That mechanism already has a list of requests to retry and live
migration integration. Using the werror=/rerror= mechanism would avoid
code duplication between these features. You could add a
werror/rerror=retry error action for this feature.

Does that sound good?

Stefan

Jiahui Cen Oct. 29, 2020, 9:42 a.m. UTC | #2

On 2020/10/27 0:53, Stefan Hajnoczi wrote:
> On Thu, Oct 22, 2020 at 09:02:54PM +0800, Jiahui Cen wrote:
>> A VM in the cloud environment may use a virutal disk as the backend storage,
>> and there are usually filesystems on the virtual block device. When backend
>> storage is temporarily down, any I/O issued to the virtual block device will
>> cause an error. For example, an error occurred in ext4 filesystem would make
>> the filesystem readonly. However a cloud backend storage can be soon recovered.
>> For example, an IP-SAN may be down due to network failure and will be online
>> soon after network is recovered. The error in the filesystem may not be
>> recovered unless a device reattach or system restart. So an I/O rehandle is
>> in need to implement a self-healing mechanism.
>>
>> This patch series propose a feature called I/O hang. It can rehandle AIOs
>> with EIO error without sending error back to guest. From guest's perspective
>> of view it is just like an IO is hanging and not returned. Guest can get
>> back running smoothly when I/O is recovred with this feature enabled.
> 
> Hi,
> This feature seems like an extension of the existing -drive
> rerror=/werror= parameters:
> 
>   werror=action,rerror=action
>       Specify which action to take on write and read errors. Valid
>       actions are: "ignore" (ignore the error and try to continue),
>       "stop" (pause QEMU), "report" (report the error to the guest),
>       "enospc" (pause QEMU only if the host disk is full; report the
>       error to the guest otherwise).  The default setting is
>       werror=enospc and rerror=report.
> 
> That mechanism already has a list of requests to retry and live
> migration integration. Using the werror=/rerror= mechanism would avoid
> code duplication between these features. You could add a
> werror/rerror=retry error action for this feature.
> 
> Does that sound good?
> 
> Stefan
> 

Hi Stefan,

Thanks for your reply. Extending the rerror=/werror= mechanism is a feasible
way for the retry feature.

However, AFAIK, the rerror=/werror= mechanism in block-backend layer only
provides ACTION, and the real handler of errors need be implemented several
times in device layer for different devices. While our I/O Hang mechanism
directly handles AIO errors no matter which type of devices it is. Is it a
more common way to implement the feature in block-backend layer? Especially we
can set retry timeout in a common structure BlockBackend.

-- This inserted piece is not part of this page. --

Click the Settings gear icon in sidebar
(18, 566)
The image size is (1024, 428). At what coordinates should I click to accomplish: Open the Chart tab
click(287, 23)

Besides, is there any reason that QEMU implements the rerror=/werror mechansim
in device layer rather than in block-backend layer?

Jiahui

Stefan Hajnoczi Oct. 30, 2020, 1:21 p.m. UTC | #3

On Thu, Oct 29, 2020 at 05:42:42PM +0800, cenjiahui wrote:
> 
> On 2020/10/27 0:53, Stefan Hajnoczi wrote:
> > On Thu, Oct 22, 2020 at 09:02:54PM +0800, Jiahui Cen wrote:
> >> A VM in the cloud environment may use a virutal disk as the backend storage,
> >> and there are usually filesystems on the virtual block device. When backend
> >> storage is temporarily down, any I/O issued to the virtual block device will
> >> cause an error. For example, an error occurred in ext4 filesystem would make
> >> the filesystem readonly. However a cloud backend storage can be soon recovered.
> >> For example, an IP-SAN may be down due to network failure and will be online
> >> soon after network is recovered. The error in the filesystem may not be
> >> recovered unless a device reattach or system restart. So an I/O rehandle is
> >> in need to implement a self-healing mechanism.
> >>
> >> This patch series propose a feature called I/O hang. It can rehandle AIOs
> >> with EIO error without sending error back to guest. From guest's perspective
> >> of view it is just like an IO is hanging and not returned. Guest can get
> >> back running smoothly when I/O is recovred with this feature enabled.
> > 
> > Hi,
> > This feature seems like an extension of the existing -drive
> > rerror=/werror= parameters:
> > 
> >   werror=action,rerror=action
> >       Specify which action to take on write and read errors. Valid
> >       actions are: "ignore" (ignore the error and try to continue),
> >       "stop" (pause QEMU), "report" (report the error to the guest),
> >       "enospc" (pause QEMU only if the host disk is full; report the
> >       error to the guest otherwise).  The default setting is
> >       werror=enospc and rerror=report.
> > 
> > That mechanism already has a list of requests to retry and live
> > migration integration. Using the werror=/rerror= mechanism would avoid
> > code duplication between these features. You could add a
> > werror/rerror=retry error action for this feature.
> > 
> > Does that sound good?
> > 
> > Stefan
> > 
> 
> Hi Stefan,
> 
> Thanks for your reply. Extending the rerror=/werror= mechanism is a feasible
> way for the retry feature.
> 
> However, AFAIK, the rerror=/werror= mechanism in block-backend layer only
> provides ACTION, and the real handler of errors need be implemented several
> times in device layer for different devices. While our I/O Hang mechanism
> directly handles AIO errors no matter which type of devices it is. Is it a
> more common way to implement the feature in block-backend layer? Especially we
> can set retry timeout in a common structure BlockBackend.
> 
> Besides, is there any reason that QEMU implements the rerror=/werror mechansim
> in device layer rather than in block-backend layer?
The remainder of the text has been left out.